Il Falerno è il vino forse più cantato nelle odi romane, senza dubbio fu il più prestigioso.
Proprio per via della ricorrenza nei testi, un noto latinista, l’insigne professore di diritto romano, Avallone, se ne appassionò. Come racconta, non senza enfasi la figlia Maria Ida, dopo accurate ricerche, contatti con anziani agricoltori della zona massicana, Avallone recuperò vecchi ceppi, avviando coltivazione e produzione negli anni Settanta. Inutile dire che all’epoca si coltivava di tutto, mentre Avallone si concentrò, in virtù delle sue ricerche, su aglianico, piedirosso e cecubo, una varietà tipica partcolarmente i teressante.
L’ager falernus di per sè è un area territoriale molto limitata che pure presenta rilevanti diversità geomorfologiche e ampelografiche. Benché oggi per l’opera minuziosa di tanti piccoli produttori la Doc Falerno goda di notorietà e apprezzamento, permane la criticità legata al disciplinare che consente, raccogliendo le diverse tesi dei produttori, l’impiego, come vitigno prevalente, sia dell’aglianico che del primitivo.

→ **Compiti**:
- a) Trascrivi di nuovo tutto ciò che nel brano sul Falerno va da "Il Falerno è" giù fino a "partcolarmente i teressante.", cambiando "Settanta" in "Ottanta".
- b) Secondo il brano sul Falerno, su quali vitigni si concentrò Avallone?
- c) Riprendi il brano sul Falerno e proseguilo dopo la sua ultima frase.

→ **Dati forniti**:
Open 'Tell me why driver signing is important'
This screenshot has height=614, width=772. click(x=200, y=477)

...

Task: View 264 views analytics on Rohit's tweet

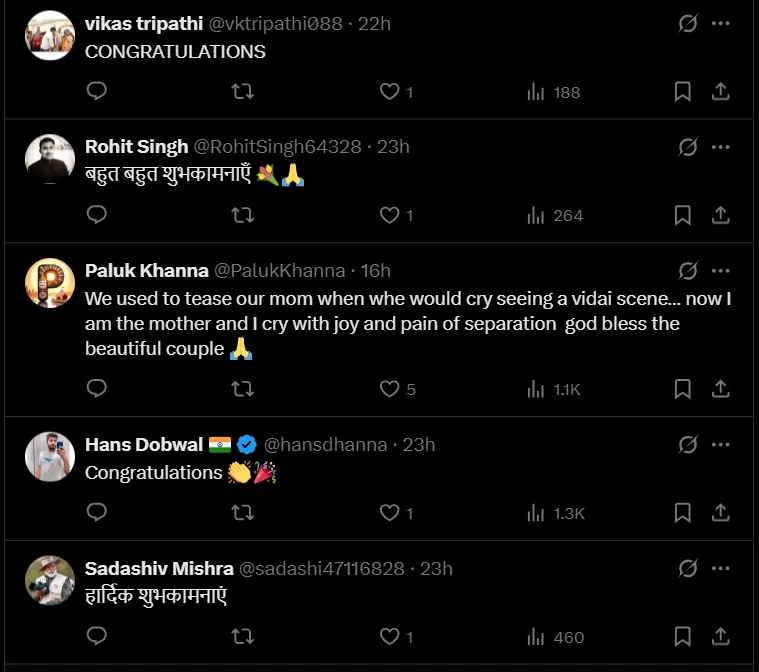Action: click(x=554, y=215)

→ **Risposte scritte**:
- a)
Il Falerno è il vino forse più cantato nelle odi romane, senza dubbio fu il più prestigioso.
Proprio per via della ricorrenza nei testi, un noto latinista, l’insigne professore di diritto romano, Avallone, se ne appassionò. Come racconta, non senza enfasi la figlia Maria Ida, dopo accurate ricerche, contatti con anziani agricoltori della zona massicana, Avallone recuperò vecchi ceppi, avviando coltivazione e produzione negli anni Ottanta. Inutile dire che all’epoca si coltivava di tutto, mentre Avallone si concentrò, in virtù delle sue ricerche, su aglianico, piedirosso e cecubo, una varietà tipica partcolarmente i teressante.

- b) Su aglianico, piedirosso e cecubo.

- c)
Talora anche gli enologi, poi ci mettono del loro. Villa Matilde, l’azienda vitivinicola ereditata dai fratelli Avallone, che oggi cura, tra l’altro, una tenuta anche in Irpinia, si avvale da sempre dell’opera maestosa di Riccardo Cotarella, enologo di fama internazionale cui molto deve la viticoltura e l’enologia italiana. In questo abbrivio di terzo millennio, tuttavia, la produzione vitivinicola ed il gusto stesso dei bevitori di vino stanno mutando. Alle corposità e morbidezze degli anni Ottanta e Novanta si prediligono schiettezza del vitigno, scorrevolezza e un equlibrio in cui la morbidezza sia più quella ruvida del velluto a coste che non quella piatta del velluto liscio.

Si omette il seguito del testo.